-------- TEXTO DE ORIGEN

Comenzaba una tarde distinta en mi vida. No me la esperaba, y no estaba preparado. Partí con mi amigo hacia el estadio dispuesto a vivir una intensa tarde de fútbol y emoción. Venía eufórico esperando ver la victoria  de mi equipo que visitaba a su eterno rival. Estuve varias semanas esperando con mucho entusiasmo este encuentro futbolístico.

Siempre había esperado con ansias la celebración del 31 de diciembre, la emoción, el temor, el riesgo que representa utilizar fuegos artificiales; la quema del año viejo, las camaretas y demás, despertaban en mí una sensación de valentía y satisfacción. Nunca analicé lo letal y mortal que resultan estos estúpidos aparatos.

Ya en el estadio, habiendo llegado muy temprano, observé en el pasillo donde me encontraba en suites, a un niño con dos jóvenes acompañantes claramente identificados con los colores de mi equipo; por eso les puse más atención, justamente porque evocaba mis recuerdos de niño tan entusiasmado por ver a mi club jugar; así como me imaginaba a mi hermano de 10 años disfrutando como él esta tarde. Tuve una envidia sana porque me hubiera gustado que él estuviese conmigo, como ese chiquito con su familia.

Publicidad

Antes de comenzar el partido, en mi concepto en ese momento se estaba viviendo una “fiesta”. Las hinchadas coreando el nombre de su plantel favorito, saltando, y muchas veces insultándose unos a otros; eso ya es normal para mí y en el fondo me agrada. Decidí ingresar a la parte interior de la suite por el intenso calor, y fue justo luego de esa acción, que tuve curiosidad en voltear a ver la cancha, cuando observé y escuché que una bengala pasaba a centímetros de mis amigos que aún se encontraban en la parte de afuera. El humo blanco de este artefacto y un color rojo intenso provocó un ambiente terrible; eso era a menos de 10 metros mío. Perdí la tranquilidad. Una confusión abrumó mis sentidos sin saber adónde dirigirme. Después de dar tres vueltas en el mismo lugar, decidí ir hacia la puerta de salida, hacia el pasillo, y fue en ese momento cuando vi a tu hermano cargándote, Carlitos, y a un tumulto de gente consternada. Nunca me voy a olvidar de esa imagen, así como tampoco el instante en que reflexioné lo lindo que es ser un niño, y disfrutar de algo tan simple como el fútbol.

----------------
-------- INFORMACIÓN REGISTRADA

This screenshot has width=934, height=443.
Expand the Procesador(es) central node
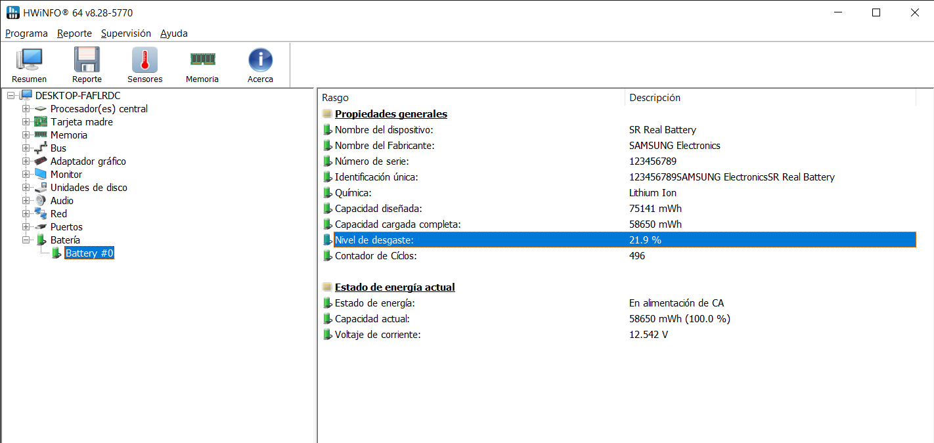26,109
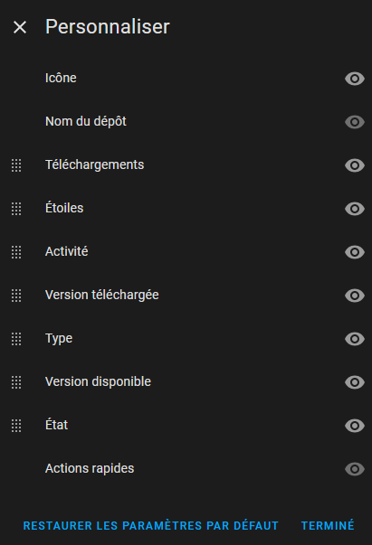Toggle visibility of Icône column
The width and height of the screenshot is (372, 545).
pyautogui.click(x=355, y=79)
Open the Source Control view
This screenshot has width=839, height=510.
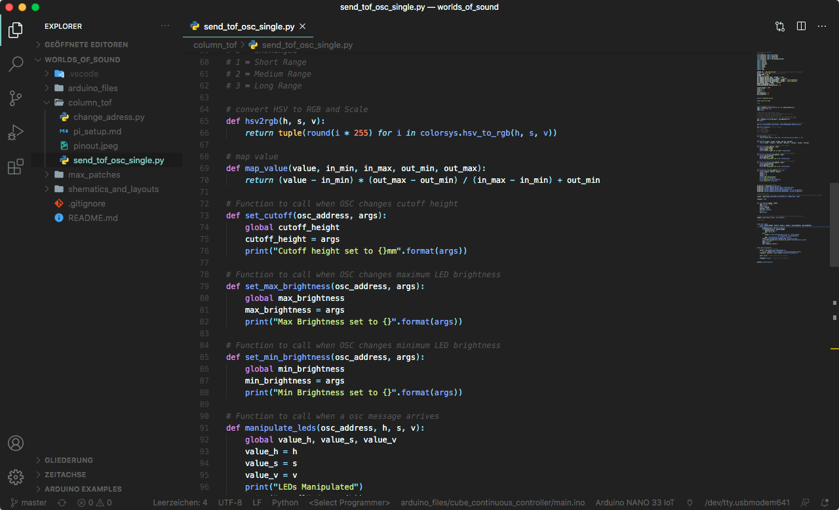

----------------

**LISTA DE TAREAS**
**a)** Indique si cada una de las siguientes afirmaciones coincide con el relato: (i) quien narra partió hacia el estadio con un amigo; (ii) el hermano de quien narra tiene 10 años; (iii) quien narra llegó tarde al estadio. Responda sí o no a cada una y cite textualmente las palabras del relato que lo determinan.
**b)** Transcriba del relato el fragmento que comienza con "Siempre había esperado" y continúa hasta "con su familia.".
**c)** Según el relato, ¿por qué decidió quien narra ingresar a la parte interior de la suite?

**SOLUCIONES POR TAREA**
**a)**
(i) Sí: «Partí con mi amigo hacia el estadio».
(ii) Sí: «mi hermano de 10 años».
(iii) No: «habiendo llegado muy temprano».

**b)**
Siempre había esperado con ansias la celebración del 31 de diciembre, la emoción, el temor, el riesgo que representa utilizar fuegos artificiales; la quema del año viejo, las camaretas y demás, despertaban en mí una sensación de valentía y satisfacción. Nunca analicé lo letal y mortal que resultan estos estúpidos aparatos.

Ya en el estadio, habiendo llegado muy temprano, observé en el pasillo donde me encontraba en suites, a un niño con dos jóvenes acompañantes claramente identificados con los colores de mi equipo; por eso les puse más atención, justamente porque evocaba mis recuerdos de niño tan entusiasmado por ver a mi club jugar; así como me imaginaba a mi hermano de 10 años disfrutando como él esta tarde. Tuve una envidia sana porque me hubiera gustado que él estuviese conmigo, como ese chiquito con su familia.

**c)** Por el intenso calor.